EXERCISE INPUT:
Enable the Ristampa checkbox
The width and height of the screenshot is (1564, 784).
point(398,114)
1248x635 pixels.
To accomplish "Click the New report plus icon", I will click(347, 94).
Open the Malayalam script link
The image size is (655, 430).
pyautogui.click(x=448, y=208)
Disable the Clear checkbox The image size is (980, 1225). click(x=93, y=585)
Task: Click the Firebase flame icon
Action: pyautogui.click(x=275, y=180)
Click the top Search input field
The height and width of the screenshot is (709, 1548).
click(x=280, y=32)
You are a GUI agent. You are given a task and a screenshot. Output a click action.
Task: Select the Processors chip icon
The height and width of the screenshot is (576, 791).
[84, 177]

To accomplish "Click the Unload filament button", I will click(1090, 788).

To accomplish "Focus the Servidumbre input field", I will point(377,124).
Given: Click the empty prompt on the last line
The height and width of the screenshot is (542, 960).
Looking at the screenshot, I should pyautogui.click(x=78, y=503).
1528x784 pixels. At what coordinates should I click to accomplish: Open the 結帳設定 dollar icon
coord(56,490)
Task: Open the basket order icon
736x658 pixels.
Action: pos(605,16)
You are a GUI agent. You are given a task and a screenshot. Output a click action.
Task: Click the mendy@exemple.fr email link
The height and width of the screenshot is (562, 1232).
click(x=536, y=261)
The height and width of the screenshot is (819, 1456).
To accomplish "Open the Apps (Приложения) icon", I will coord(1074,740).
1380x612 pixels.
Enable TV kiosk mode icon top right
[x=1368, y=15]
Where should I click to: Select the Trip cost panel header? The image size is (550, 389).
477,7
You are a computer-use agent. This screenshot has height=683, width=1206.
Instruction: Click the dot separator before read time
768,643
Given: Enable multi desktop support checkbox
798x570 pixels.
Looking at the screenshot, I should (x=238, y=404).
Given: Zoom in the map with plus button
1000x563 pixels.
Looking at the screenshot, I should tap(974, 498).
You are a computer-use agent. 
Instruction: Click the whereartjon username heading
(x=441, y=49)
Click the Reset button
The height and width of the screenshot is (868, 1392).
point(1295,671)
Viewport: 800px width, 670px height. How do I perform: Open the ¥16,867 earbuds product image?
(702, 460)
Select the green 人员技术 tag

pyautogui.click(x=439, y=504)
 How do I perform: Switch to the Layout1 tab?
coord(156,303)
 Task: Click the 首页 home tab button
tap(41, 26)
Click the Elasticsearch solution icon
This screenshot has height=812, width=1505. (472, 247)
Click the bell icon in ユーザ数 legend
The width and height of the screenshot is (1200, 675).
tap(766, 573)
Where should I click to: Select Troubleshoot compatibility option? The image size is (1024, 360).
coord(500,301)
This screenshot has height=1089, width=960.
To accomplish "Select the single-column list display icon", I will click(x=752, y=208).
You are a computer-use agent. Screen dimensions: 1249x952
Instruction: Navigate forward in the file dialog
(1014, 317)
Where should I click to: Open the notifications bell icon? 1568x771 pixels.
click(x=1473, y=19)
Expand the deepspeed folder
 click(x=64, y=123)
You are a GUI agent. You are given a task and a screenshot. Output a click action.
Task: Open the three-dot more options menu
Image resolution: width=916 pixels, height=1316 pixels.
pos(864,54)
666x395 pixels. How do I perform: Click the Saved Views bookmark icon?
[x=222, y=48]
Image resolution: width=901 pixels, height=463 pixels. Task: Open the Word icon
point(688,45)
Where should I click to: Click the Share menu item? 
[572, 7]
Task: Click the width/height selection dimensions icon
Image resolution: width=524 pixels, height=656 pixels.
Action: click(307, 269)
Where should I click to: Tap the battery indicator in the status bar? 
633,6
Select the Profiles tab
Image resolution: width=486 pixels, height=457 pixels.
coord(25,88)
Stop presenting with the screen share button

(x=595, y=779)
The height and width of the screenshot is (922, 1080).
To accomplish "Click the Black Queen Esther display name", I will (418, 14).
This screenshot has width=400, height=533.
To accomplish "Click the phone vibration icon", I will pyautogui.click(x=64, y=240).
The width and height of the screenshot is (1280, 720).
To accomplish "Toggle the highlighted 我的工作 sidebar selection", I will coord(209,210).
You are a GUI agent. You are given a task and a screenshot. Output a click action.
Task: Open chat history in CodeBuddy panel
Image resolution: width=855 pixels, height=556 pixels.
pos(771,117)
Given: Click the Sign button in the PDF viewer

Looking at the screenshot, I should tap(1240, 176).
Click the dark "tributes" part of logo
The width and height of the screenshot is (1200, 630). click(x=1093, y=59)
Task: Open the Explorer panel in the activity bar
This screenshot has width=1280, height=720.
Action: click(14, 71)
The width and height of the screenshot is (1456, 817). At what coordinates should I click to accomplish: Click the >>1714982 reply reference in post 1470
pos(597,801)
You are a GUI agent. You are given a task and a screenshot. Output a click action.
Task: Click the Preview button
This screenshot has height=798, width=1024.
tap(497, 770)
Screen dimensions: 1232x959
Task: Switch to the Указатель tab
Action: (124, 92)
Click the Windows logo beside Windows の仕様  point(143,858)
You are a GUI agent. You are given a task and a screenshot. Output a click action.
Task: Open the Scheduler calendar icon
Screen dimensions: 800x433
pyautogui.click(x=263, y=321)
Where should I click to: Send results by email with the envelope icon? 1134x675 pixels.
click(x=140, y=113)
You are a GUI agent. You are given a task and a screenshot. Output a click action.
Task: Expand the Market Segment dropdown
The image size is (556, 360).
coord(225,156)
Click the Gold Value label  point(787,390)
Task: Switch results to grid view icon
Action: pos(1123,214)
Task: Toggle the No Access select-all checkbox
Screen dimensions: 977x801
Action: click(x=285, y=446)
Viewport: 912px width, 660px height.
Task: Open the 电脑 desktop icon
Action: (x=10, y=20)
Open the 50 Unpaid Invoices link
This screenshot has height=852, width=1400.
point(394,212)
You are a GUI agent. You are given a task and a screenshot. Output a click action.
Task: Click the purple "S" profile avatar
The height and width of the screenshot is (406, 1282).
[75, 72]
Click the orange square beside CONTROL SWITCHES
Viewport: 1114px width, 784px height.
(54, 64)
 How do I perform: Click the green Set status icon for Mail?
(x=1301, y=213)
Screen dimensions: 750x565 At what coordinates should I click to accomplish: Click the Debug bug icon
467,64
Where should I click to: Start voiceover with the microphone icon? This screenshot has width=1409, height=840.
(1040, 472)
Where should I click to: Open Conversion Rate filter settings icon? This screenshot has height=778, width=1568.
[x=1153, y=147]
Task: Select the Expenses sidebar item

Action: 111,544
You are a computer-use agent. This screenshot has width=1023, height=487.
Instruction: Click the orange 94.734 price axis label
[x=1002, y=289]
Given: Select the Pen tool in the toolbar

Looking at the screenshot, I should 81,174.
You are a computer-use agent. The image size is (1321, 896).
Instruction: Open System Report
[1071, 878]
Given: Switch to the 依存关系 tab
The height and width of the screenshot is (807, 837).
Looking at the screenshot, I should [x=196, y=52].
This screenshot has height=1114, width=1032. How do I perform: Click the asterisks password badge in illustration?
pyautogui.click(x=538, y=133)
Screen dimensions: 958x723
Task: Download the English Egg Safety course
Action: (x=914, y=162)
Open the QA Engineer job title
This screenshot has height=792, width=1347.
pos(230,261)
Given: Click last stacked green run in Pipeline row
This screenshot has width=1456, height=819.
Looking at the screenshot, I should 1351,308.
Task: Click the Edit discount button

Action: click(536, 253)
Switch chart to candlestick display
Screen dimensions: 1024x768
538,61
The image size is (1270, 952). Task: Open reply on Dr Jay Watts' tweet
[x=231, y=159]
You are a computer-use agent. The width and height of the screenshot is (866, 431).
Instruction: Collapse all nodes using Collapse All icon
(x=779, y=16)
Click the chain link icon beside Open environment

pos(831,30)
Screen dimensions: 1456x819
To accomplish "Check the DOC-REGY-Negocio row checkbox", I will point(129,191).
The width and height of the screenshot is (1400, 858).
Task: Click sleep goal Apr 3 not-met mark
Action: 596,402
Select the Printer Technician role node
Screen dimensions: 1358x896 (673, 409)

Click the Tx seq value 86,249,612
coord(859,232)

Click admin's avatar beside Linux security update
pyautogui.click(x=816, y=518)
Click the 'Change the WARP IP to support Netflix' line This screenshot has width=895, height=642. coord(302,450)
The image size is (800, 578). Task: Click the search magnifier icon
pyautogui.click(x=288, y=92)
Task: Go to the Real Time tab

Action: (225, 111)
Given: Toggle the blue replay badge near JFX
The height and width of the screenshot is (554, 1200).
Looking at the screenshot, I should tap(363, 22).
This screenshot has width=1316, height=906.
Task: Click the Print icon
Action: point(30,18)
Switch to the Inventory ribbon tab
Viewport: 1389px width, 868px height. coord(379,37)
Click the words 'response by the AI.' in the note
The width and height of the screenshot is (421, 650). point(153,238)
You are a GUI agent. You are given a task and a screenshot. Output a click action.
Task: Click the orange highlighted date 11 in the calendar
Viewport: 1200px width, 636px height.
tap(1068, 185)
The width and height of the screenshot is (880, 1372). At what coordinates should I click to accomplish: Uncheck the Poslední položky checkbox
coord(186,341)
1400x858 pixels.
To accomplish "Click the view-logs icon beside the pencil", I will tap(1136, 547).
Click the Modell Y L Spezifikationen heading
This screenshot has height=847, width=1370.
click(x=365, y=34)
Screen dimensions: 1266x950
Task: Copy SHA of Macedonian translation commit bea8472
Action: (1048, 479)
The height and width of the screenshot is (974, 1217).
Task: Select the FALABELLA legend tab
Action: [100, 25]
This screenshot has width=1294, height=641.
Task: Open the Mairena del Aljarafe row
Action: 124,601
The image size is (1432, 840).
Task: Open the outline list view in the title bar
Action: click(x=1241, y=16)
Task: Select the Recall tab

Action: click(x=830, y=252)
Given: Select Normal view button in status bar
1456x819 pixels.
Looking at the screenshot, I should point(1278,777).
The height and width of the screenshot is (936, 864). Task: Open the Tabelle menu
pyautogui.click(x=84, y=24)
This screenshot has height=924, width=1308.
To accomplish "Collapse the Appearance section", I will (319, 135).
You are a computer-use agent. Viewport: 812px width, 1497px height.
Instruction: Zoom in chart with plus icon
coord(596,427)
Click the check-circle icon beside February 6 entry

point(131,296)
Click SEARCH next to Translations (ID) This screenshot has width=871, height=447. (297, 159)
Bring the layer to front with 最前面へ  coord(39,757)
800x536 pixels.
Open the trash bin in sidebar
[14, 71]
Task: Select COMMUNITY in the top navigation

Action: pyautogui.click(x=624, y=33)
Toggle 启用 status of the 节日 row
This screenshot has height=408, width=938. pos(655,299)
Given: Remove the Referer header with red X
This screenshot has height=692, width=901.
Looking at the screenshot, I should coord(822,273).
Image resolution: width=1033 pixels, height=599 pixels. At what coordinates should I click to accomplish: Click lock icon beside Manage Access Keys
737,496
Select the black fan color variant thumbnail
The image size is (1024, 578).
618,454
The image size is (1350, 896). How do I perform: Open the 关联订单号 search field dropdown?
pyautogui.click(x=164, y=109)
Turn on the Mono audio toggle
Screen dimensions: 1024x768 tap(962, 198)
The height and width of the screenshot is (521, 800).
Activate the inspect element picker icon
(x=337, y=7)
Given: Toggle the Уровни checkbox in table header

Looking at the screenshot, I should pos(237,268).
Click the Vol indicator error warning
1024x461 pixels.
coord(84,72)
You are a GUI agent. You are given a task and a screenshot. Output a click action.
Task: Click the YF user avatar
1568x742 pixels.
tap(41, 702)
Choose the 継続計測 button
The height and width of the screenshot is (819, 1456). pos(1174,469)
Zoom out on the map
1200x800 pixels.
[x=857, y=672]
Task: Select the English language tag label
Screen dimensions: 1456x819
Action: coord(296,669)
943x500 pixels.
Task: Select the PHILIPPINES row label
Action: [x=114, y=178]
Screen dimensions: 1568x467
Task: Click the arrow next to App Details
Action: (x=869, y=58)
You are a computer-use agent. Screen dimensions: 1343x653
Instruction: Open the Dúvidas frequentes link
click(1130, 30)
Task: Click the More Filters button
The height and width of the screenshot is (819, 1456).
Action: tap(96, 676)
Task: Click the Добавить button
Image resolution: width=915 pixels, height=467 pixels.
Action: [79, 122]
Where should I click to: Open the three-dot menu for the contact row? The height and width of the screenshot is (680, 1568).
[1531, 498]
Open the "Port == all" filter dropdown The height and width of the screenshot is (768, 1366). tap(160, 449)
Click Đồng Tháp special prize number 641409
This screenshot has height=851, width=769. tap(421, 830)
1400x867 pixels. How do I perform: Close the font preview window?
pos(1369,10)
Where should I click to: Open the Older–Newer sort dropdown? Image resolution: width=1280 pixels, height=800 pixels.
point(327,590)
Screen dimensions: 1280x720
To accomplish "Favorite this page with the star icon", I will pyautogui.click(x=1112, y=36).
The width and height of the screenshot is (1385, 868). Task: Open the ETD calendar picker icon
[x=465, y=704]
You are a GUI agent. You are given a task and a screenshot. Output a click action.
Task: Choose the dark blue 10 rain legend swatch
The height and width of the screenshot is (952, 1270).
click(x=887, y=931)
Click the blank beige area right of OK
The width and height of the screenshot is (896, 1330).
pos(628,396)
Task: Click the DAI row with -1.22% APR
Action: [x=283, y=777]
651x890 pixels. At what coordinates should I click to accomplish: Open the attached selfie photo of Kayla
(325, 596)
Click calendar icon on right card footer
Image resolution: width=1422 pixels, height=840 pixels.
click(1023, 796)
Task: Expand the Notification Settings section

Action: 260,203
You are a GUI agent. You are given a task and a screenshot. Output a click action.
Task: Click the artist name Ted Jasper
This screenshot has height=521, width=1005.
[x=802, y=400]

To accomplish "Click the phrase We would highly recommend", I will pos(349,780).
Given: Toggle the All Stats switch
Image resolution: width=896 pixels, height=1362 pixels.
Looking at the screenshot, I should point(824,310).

GIVEN REQUEST: Echo the records verbatim, starting with the line containing "Select the green 人员技术 tag" and going on through the line containing "This screenshot has height=812, width=1505.".

CORRECT OUTPUT:
Select the green 人员技术 tag

pyautogui.click(x=439, y=504)
 How do I perform: Switch to the Layout1 tab?
coord(156,303)
 Task: Click the 首页 home tab button
tap(41, 26)
Click the Elasticsearch solution icon
This screenshot has height=812, width=1505. (472, 247)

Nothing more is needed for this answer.